Is a method for controlling a drive circuit of a switched reluctance motor, in which two semiconductor switching elements in the main circuit are simultaneously turned on / off to sequentially switch the current supply to the armature coil in the first main circuit. , N when the respective two semiconductor switching elements in the first main circuit are simultaneously turned off, the inductive energy of the armature coil in the first main circuit is connected to both ends of the armature coil. When the parallel capacitor (10) is charged through the diode and the auxiliary circuit and the charging voltage becomes higher than the DC power supply voltage and becomes equal to or higher than a preset voltage, the semiconductor switching element (23) and the diode in the auxiliary circuit are charged. (14) and reactor (1
The switch according to claim 1, wherein the charging energy of the parallel capacitor (10) is regenerated by the DC power supply through the parallel circuit composed of 3) and the DC-DC converter composed of the parallel capacitor (10). A method for controlling a drive circuit of a de reluctance motor. 3. N armature coils connected in parallel via semiconductor switching elements (21) connected in series to the positive side of the DC power supply, and n semiconductor switching elements connected in parallel to the negative side of the DC power supply. Are connected in series to provide n second main circuits, and the semiconductor switching element (23) and the diode (1
4) and a reactor (13) via a parallel circuit connected to the positive side of the DC power source in an auxiliary circuit formed in the second main circuit of n connecting armature coils and semiconductor switching elements And a parallel capacitor (10) inserted between the auxiliary circuit and the negative side of the DC power source, with a diode (24) connected in parallel at both ends of an arbitrary second main circuit.
A drive circuit for a switched reluctance motor, wherein a discharge circuit for inductive energy of an armature coil is formed by and. 4. The semiconductor switching elements in the n second main circuits are on / off controlled according to a preset order, and the semiconductor switching elements (21) are provided in the n semiconductors in the second main circuit.

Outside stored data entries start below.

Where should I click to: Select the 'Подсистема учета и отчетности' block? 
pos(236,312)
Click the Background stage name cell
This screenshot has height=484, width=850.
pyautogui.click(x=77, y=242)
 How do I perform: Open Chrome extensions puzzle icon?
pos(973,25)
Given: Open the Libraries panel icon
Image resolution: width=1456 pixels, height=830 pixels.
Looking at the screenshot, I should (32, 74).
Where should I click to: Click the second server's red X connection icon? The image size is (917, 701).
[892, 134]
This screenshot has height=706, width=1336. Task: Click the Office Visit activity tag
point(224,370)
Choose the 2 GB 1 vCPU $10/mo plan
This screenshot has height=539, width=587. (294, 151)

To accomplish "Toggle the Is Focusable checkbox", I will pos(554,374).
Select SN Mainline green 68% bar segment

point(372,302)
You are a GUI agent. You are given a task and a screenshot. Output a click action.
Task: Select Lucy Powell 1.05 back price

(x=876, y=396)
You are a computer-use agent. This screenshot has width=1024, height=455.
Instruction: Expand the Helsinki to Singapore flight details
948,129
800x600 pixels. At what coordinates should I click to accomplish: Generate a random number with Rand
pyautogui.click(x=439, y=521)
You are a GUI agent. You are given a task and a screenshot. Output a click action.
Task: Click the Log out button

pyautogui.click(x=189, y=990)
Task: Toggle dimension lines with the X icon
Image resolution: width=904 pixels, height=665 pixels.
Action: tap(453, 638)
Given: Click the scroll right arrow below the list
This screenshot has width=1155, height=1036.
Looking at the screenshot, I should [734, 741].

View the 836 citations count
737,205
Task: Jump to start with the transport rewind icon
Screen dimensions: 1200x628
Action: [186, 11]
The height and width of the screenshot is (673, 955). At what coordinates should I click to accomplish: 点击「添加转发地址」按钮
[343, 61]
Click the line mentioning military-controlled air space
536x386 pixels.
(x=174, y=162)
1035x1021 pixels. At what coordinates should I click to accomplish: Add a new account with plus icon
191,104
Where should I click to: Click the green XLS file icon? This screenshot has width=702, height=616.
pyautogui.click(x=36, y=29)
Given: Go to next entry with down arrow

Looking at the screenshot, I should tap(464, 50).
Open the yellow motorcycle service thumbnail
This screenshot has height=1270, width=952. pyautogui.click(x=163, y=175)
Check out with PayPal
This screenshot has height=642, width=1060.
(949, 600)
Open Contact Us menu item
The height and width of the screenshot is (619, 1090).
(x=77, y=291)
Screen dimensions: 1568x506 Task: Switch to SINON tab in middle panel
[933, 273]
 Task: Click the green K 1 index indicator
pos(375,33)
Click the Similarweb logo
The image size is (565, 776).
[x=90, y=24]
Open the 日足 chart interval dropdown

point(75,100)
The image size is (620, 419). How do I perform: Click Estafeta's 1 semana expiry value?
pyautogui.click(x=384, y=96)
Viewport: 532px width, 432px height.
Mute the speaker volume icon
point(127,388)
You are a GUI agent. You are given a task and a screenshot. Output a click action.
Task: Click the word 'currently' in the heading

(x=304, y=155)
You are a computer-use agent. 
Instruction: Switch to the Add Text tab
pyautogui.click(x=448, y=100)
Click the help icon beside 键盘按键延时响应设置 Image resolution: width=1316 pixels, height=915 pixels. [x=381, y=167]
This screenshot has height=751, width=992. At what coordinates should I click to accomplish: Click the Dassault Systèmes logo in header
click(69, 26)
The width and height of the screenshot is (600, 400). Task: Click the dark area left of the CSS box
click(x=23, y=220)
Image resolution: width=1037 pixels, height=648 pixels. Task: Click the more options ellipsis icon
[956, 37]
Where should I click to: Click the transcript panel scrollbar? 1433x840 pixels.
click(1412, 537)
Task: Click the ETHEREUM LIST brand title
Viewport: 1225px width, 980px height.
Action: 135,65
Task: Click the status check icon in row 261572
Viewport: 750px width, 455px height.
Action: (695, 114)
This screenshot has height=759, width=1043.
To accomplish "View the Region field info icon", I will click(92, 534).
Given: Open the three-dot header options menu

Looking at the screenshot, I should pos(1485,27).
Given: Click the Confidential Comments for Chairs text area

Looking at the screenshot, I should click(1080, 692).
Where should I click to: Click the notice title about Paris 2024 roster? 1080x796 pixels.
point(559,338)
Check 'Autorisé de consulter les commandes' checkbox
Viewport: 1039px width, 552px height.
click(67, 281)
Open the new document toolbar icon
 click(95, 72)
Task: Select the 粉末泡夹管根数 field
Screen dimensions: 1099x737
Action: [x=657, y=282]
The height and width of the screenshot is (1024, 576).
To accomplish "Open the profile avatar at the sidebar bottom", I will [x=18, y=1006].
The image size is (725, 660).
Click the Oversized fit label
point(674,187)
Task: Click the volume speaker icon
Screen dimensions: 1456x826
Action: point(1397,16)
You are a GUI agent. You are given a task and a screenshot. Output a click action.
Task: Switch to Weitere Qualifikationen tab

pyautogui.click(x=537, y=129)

A method of controlling a drive circuit of a switched reluctance motor, which sequentially switches current supply to n armatures in the second main circuit by performing on / off control in synchronization with operations of switching elements, respectively. , N when the respective semiconductor switching elements in the second main circuit are turned off, the inductive energy of each armature coil in the second main circuit is connected to one end of the armature coil and a diode connected to one end of the armature coil. A parallel capacitor (10) via a diode (24) connected in parallel to both ends of the second main circuit and an auxiliary circuit. When the battery is charged and the charging voltage becomes higher than the DC power supply voltage and becomes equal to or higher than a preset voltage, the parallel circuit including the semiconductor switching element (23), the diode (14) and the reactor (13) in the auxiliary circuit. The drive of the switched reluctance motor according to claim 3, wherein the direct-current power source regenerates the charging energy of the parallel capacitor (10) through a DC-DC converter including the parallel capacitor (10). Circuit control method.